**Try it:** Every line from the start of the data through the line containing "Image resolution: width=945" should be retyped exactly; the pictures should not.

---- Material supplied

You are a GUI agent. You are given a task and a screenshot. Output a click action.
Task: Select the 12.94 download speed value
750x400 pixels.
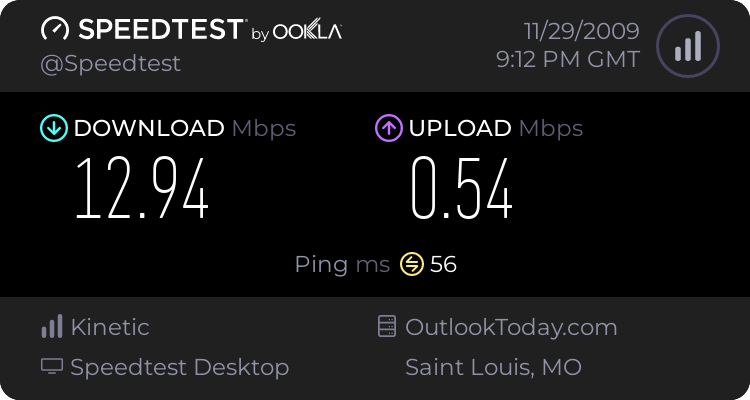point(142,188)
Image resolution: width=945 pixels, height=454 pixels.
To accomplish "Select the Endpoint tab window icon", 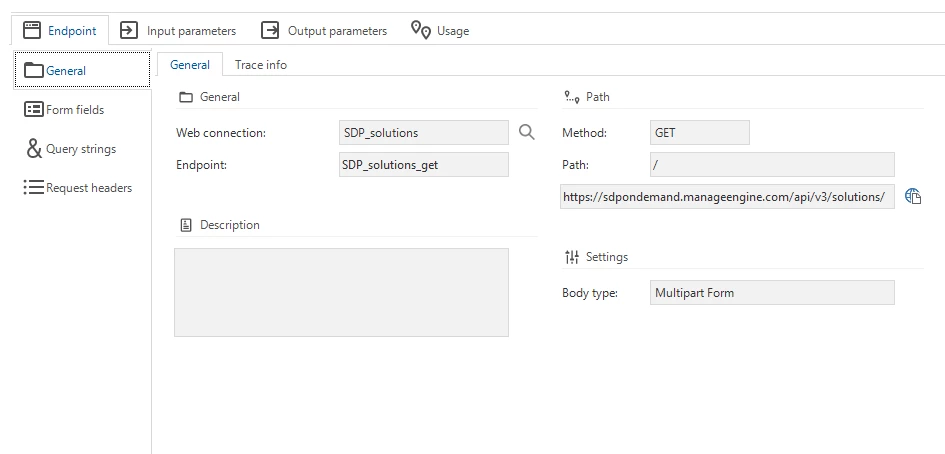I will [x=32, y=30].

--------

**Worked solution:**
You are a GUI agent. You are given a task and a screenshot. Output a click action.
Task: Select the 12.94 download speed value
750x400 pixels.
point(142,188)
Image resolution: width=945 pixels, height=454 pixels.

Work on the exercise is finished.